■ DIRECTIONS
Wherever a line in the data below holds "Combat", copy that line.

(Data records)
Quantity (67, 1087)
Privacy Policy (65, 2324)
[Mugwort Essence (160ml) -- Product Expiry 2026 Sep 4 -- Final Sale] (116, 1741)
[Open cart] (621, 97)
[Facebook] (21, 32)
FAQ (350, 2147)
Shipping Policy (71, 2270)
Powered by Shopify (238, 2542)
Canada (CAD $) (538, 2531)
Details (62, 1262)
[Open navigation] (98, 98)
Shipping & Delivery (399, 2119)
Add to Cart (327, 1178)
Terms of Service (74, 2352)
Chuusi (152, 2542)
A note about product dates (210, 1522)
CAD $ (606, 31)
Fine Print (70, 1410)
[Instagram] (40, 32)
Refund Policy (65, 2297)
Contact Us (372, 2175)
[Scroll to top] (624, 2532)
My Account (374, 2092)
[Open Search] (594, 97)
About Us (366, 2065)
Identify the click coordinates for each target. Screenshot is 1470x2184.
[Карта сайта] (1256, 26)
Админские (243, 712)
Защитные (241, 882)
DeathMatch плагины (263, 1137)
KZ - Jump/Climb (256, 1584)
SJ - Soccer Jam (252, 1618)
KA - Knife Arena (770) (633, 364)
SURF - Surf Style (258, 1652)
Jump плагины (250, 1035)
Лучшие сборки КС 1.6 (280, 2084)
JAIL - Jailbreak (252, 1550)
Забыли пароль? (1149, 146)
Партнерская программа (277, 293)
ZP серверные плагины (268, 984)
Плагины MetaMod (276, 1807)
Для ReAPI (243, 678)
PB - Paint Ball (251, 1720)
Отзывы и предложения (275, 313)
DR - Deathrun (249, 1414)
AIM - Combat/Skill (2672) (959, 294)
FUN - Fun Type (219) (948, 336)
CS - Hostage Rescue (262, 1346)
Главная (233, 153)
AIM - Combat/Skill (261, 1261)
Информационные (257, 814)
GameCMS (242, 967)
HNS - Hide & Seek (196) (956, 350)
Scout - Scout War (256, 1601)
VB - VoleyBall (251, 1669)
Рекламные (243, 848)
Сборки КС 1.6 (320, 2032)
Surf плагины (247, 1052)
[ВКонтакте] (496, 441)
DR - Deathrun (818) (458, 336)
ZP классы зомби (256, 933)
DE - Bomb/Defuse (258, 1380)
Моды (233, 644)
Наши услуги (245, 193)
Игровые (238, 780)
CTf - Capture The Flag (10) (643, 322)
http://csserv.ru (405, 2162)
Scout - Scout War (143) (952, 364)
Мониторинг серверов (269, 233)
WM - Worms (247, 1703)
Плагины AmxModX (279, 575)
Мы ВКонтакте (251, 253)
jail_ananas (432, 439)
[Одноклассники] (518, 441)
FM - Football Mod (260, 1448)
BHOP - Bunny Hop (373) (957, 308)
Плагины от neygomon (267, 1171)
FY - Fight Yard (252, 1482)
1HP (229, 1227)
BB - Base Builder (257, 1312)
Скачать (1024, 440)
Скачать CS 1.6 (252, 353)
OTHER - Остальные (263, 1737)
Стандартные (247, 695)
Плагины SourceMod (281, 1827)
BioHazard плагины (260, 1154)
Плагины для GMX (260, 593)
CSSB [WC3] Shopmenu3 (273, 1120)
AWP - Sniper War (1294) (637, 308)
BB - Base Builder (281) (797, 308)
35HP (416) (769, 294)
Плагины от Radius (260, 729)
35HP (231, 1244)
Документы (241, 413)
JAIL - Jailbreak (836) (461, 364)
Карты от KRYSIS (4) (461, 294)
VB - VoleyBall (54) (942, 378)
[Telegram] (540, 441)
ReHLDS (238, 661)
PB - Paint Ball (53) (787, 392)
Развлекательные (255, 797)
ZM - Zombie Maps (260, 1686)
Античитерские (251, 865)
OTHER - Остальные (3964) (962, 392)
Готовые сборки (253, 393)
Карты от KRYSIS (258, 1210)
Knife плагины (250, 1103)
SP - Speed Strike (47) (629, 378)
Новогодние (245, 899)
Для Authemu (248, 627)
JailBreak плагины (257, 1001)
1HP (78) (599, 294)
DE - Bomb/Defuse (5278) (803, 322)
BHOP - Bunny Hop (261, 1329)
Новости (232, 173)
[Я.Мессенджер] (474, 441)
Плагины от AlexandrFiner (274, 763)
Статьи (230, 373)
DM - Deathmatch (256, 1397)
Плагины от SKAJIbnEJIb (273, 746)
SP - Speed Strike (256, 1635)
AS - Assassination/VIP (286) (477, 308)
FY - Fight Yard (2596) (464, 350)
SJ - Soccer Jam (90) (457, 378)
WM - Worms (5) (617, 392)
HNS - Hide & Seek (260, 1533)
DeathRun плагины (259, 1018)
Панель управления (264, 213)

■ EXERCISE ANSWER
AIM - Combat/Skill (2672) (959, 294)
AIM - Combat/Skill (261, 1261)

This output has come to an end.